Last week Microsoft, to big fanfare, held a press only event to announce and show off “the new Bing” and Bing Chat (you can watch the webcast if you missed it). After Satya Nadella offered some opening remarks, Yusuf Mehdi, Corporate Vice President, Modern Life, Search, and Devices, opened his demo saying that while his searches were real, they were not real time. Mehdi announced that for clarity, and so “you don’t have to watch me type every query,” the searches were recorded live the day before.
The day after Microsoft’s Bing demo, Google held an AI demo of their own, for Bard, their version of an AI assisted search chat experience. Much was made of a mistake in Bard’s answer to a query, and of Google’s stock price drop later in the day.

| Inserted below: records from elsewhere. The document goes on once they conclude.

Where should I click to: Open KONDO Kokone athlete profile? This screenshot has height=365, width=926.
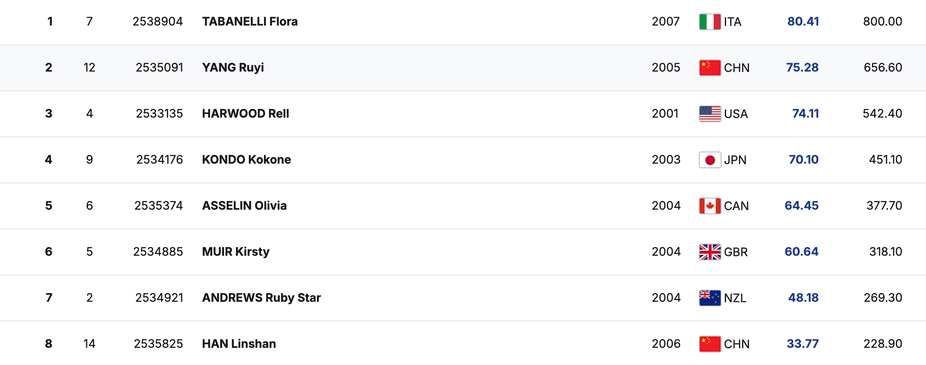tap(246, 160)
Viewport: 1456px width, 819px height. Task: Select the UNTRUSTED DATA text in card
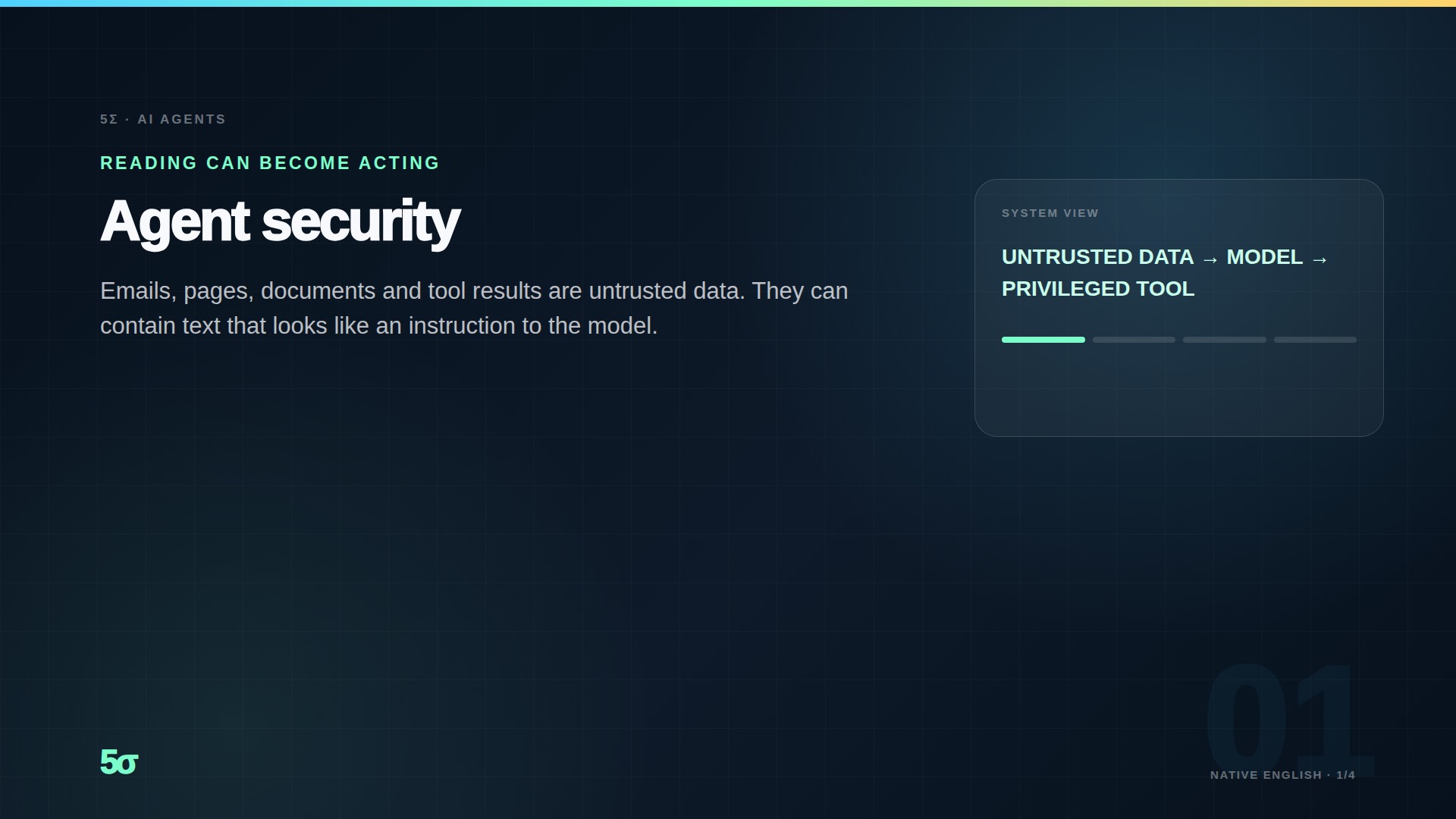click(x=1097, y=257)
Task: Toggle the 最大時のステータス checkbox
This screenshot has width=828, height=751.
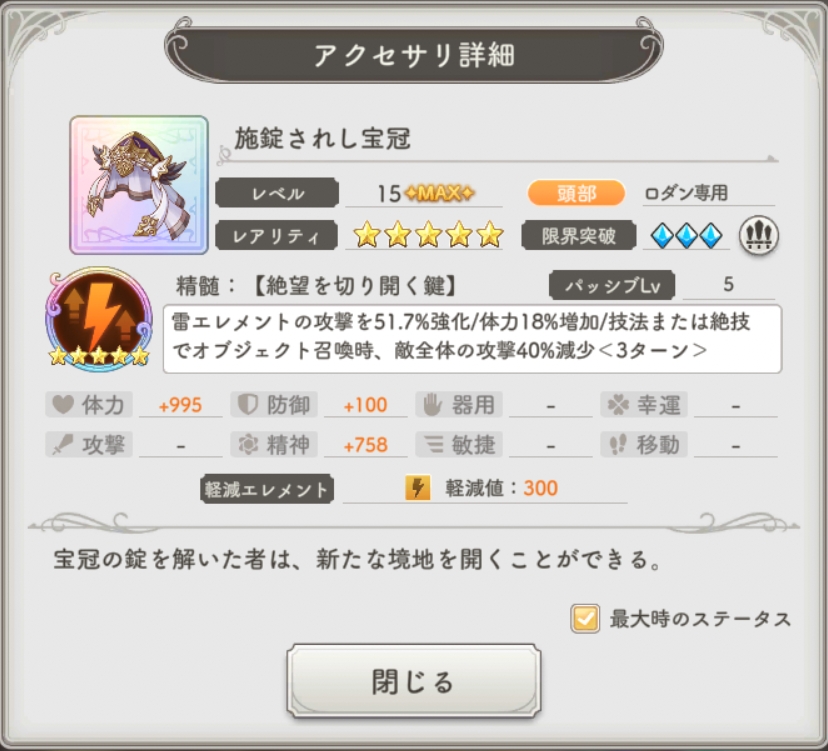Action: [585, 618]
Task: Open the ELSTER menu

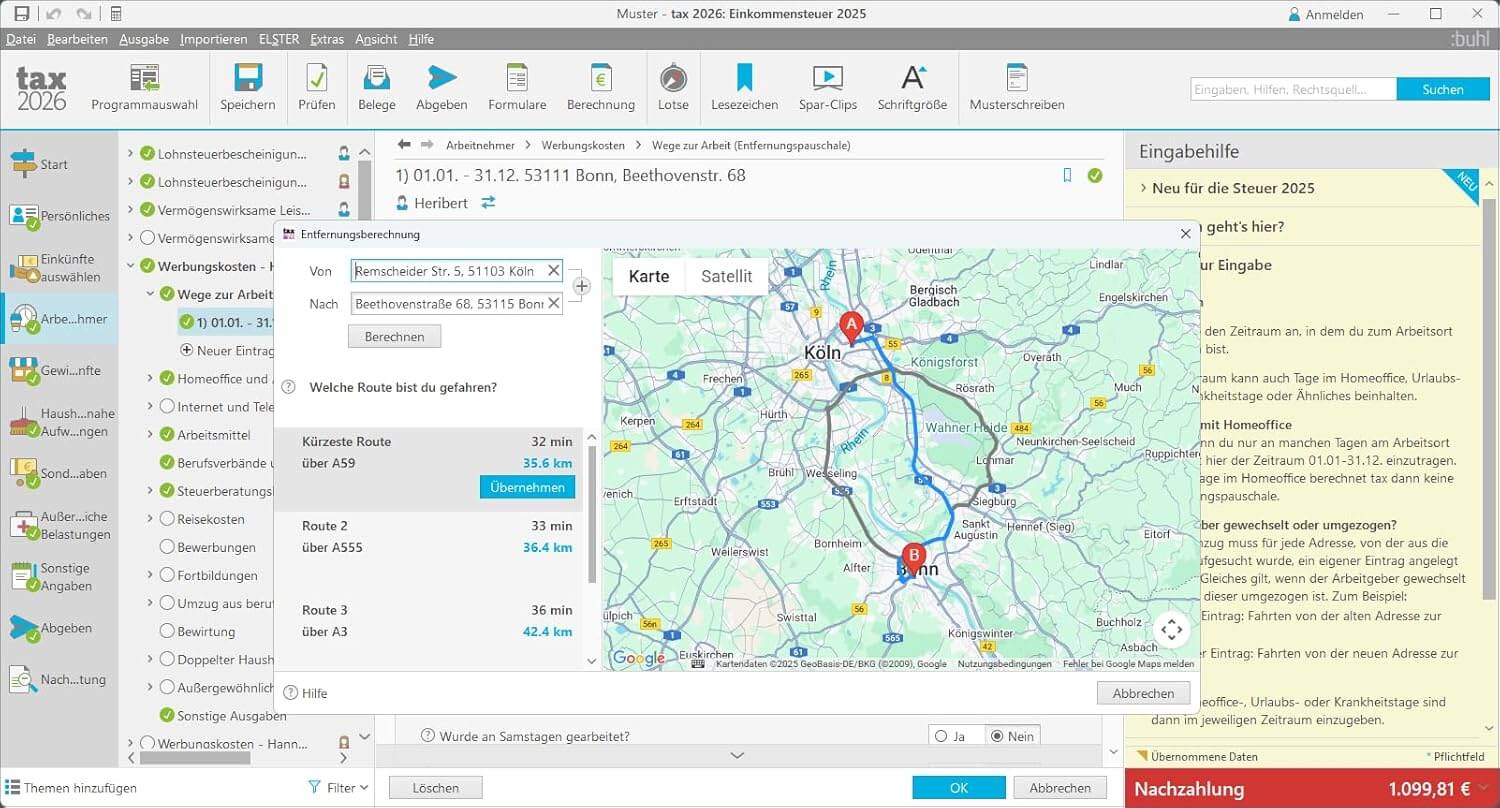Action: [278, 39]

However at least one interested party, Dimitri Brereton, who conducts “independent research on search engines and AI,” dug deeper into Mehdi’s demo, and found not one but multiple errors in the results that Bing Chat produced.
While Brereton had no issues with the first three queries (on Mexican painters, Super Bowl parties, and if a love seat will fit in a Honda), Bing Chat apparently didn’t fare so well in a comparison of pet vacuums:
According to this pros and cons list, the “Bissell Pet Hair Eraser Handheld Vacuum” sounds pretty bad. Limited suction power, a short cord, and it’s noisy enough to scare pets? Geez, how is this thing even a best seller?
Oh wait, this is all completely made up information.
Bing AI was kind enough to give us its sources, so we can go to the hgtv article and check for ourselves.
The cited article says nothing about limited suction power or noise. In fact, the top amazon review for this product talks about how quiet it is.
Brereton went on to note that Bing complained about the short cord length while this was a cordless vacuum, but as pointed out in the comments, there is a corded version.
Brereton moves on to the query on a 5-day trip itinerary to Mexico City, and the nightlife recommendations. He found a number of issues with Bing’s recommended bars and nightclubs:
El Almacen *might* be rustic or charming, but Bing AI left out the very relevant fact that this is a gay bar. In fact, it is one of the oldest gay bars in Mexico City. It is quite surprising that it has “no ratings or reviews yet” when it has 500 Google reviews, but maybe that’s a limitation with Bing’s sources.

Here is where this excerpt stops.